Zyklus der Erdenkinder 01 - Ayla und der Clan des Bären
Ich glaubte, alles, was Broud mir antat, sei nur mir bestimmt. Ich glaubte, wenn ich es schaffen könnte, die Drangsal zu ertragen, dann würde mein Totem mir erlauben, eine Waffe zu haben und zu jagen."
Neugierige Blicke flogen zu dem jungen Jäger. Glaubte das Mädchen wirklich, sein Totem hätte sich Broud zum Werkzeug erkoren, um sie zu prüfen? Brouds Miene zeigte Unbehagen.
Aylas Hände beteuerten hastig: "Als der Luchs mich angriff, glaubte ich zuerst, das wäre auch eine Prüfung, und beinahe hätte ich aufgehört zu jagen. Ich hatte Angst. Doch dann kam mir, es mit zwei Steinen zu versuchen, um nicht wehrlos zu sein, wenn mein erster Schuß fehlte. Und von da an glaubte ich noch fester, dass mein Totem wollte, dass ich jagte."

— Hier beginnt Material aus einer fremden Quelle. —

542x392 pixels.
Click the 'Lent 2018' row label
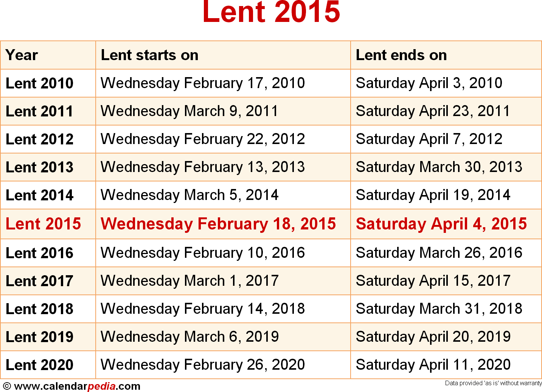[x=40, y=309]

"Gut, du hast mir angedeutet, wie du es begreifst", schnitt ihr der Zauberer die redeflinken Handbewegungen ab und wandte sich an den Clan-Führer: "Ich brauche Zeit, Brun. Und will darüber mit mir selbst zu Rate gehen."
"Wir alle wollen dasselbe tun. Wenn die Nacht um ist, kommen wir hier wieder zusammen", verkündete der ClanFührer mit entschiedenen Gesten. "Ohne das Mädchen." Und erhob sich.
"Was gibt es da noch länger zu beraten?" versuchte Broud die anderen mit heftigen Händen zurückzuhalten. "Wir wissen alle, welche Strafe sie zu bekommen hat."
Verärgert wandte Brun sich um und meinte: "Sie zu bestrafen, kann den ganzen Clan in große Gefahr stürzen, Broud. Ich muß mit mir selbst im reinen sein, dass es so richtig ist, wie es ist, und sicher sein, dass wir nichts übersehen haben, ehe ich sie verdamme. Wir kommen bei Sonnenaufgang hier wieder her."
Erregt die Hände schwingend, machten sich die Männer auf den Rückweg zur Höhle.
"Noch nie habe ich von einer Frau erfahren, die das Verlangen hatte zu jagen", schüttelte Droog seinen Kopf und ließ die Hände reden. "Kann es sein, dass ihr Totem sie dazu treibt? Es ist doch ein Männer-Totem."
"Kann es sein, dass in ihr etwas von einem Manne ist?" fragte Crugs Hand bedächtig.
"Dann wäre mir klar, warum sie so aus der Art der Frauen schlägt", bedeutete Dorv.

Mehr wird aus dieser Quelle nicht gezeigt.